YOUR TASK
The copy has to match the data exactly and leave out every picture.

[Records from a data collection]
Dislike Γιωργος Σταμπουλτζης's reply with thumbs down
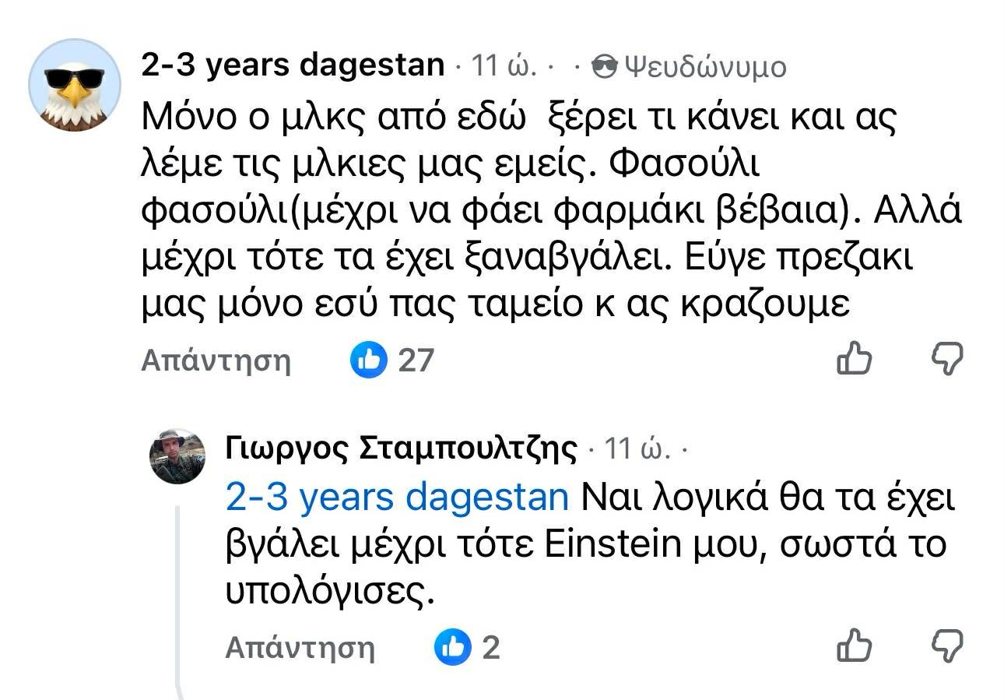Screen dimensions: 1004x700 [x=947, y=646]
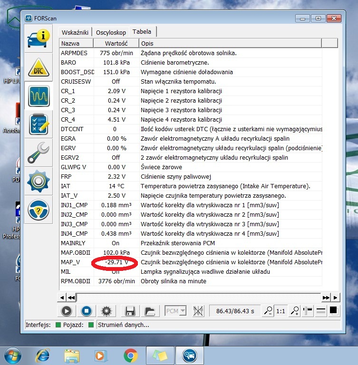Click the PID selection gear icon in toolbar
Viewport: 358px width, 365px height.
coord(106,311)
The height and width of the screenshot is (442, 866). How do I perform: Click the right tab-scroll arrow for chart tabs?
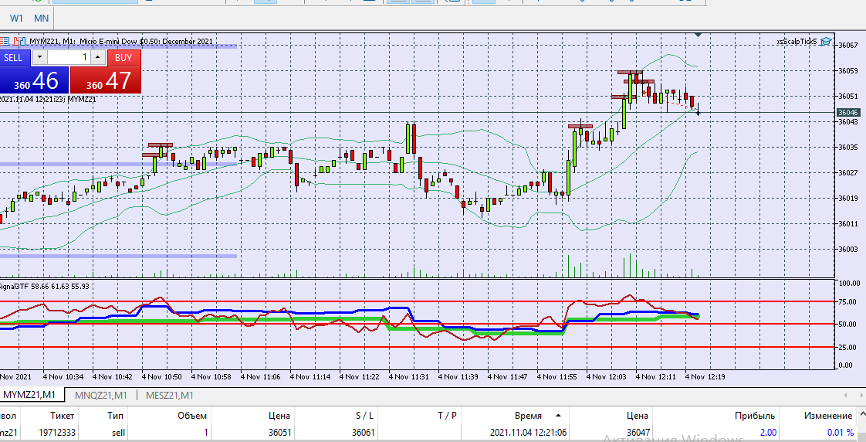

REPLY
Dislike Γιωργος Σταμπουλτζης's reply with thumbs down
Screen dimensions: 1004x700 [x=947, y=646]
Click the PID selection gear icon in toolbar
Viewport: 358px width, 365px height.
coord(106,311)
The height and width of the screenshot is (442, 866). How do I perform: Click the right tab-scroll arrow for chart tabs?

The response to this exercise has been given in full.